Reassessment Triggers

• Time-based: Reassess in 3 months (Aug 2026) — shorter interval than USTB due to (a) the Bitwise sub-advisor transition Jun 1, 2026, (b) basis-trade NAV volatility warrants more frequent review, and (c) onchain-redemption infrastructure could change.
• TVL-based: Reassess if AUM changes by more than 30% (more sensitive than USTB given thinner holder base).

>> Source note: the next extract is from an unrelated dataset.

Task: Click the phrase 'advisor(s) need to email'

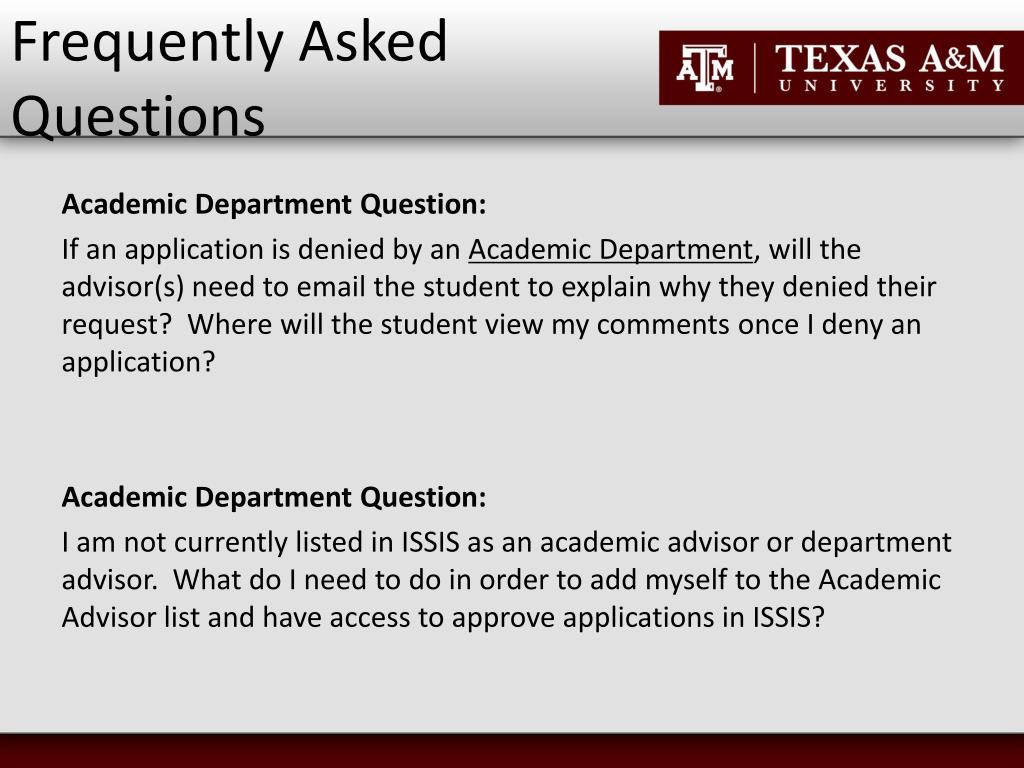Action: coord(214,287)
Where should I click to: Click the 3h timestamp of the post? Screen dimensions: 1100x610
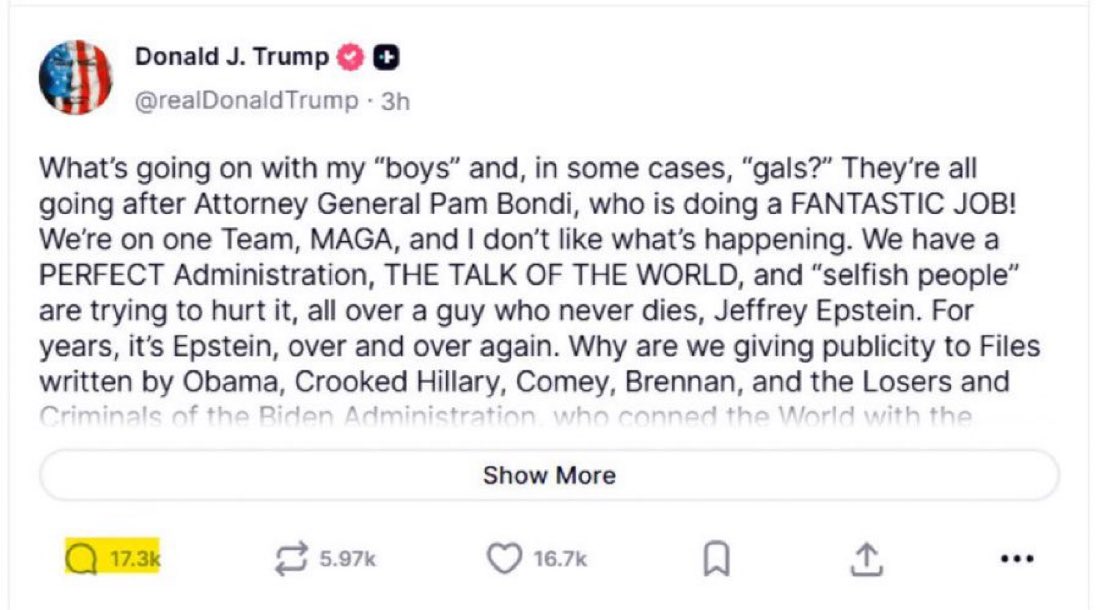click(396, 101)
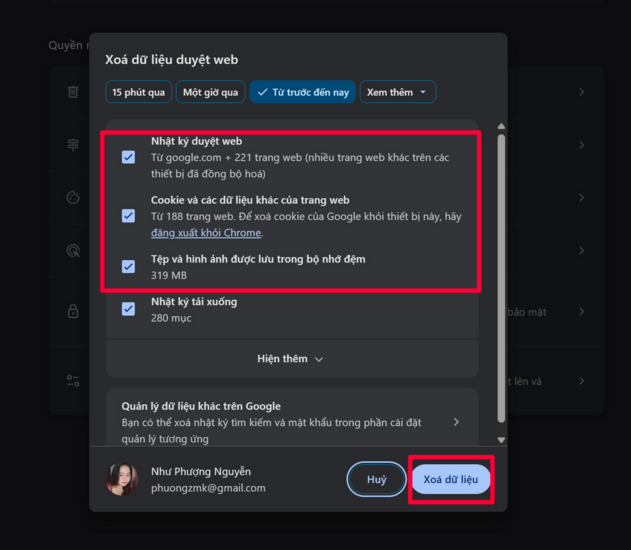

• Incident-based: Reassess after any exploit, admin key compromise, contract upgrade, AllowList policy change, sub-advisor transition issue, or any large NAV drawdown (>5% in a single day).
• Strategy-based: Reassess on any change to futures venues, ETH staking provider, leverage policy, or asset mix (e.g., addition of new basis pairs).
• Governance-based: Reassess if Superstate adopts multisig or timelock for USCC admin controls.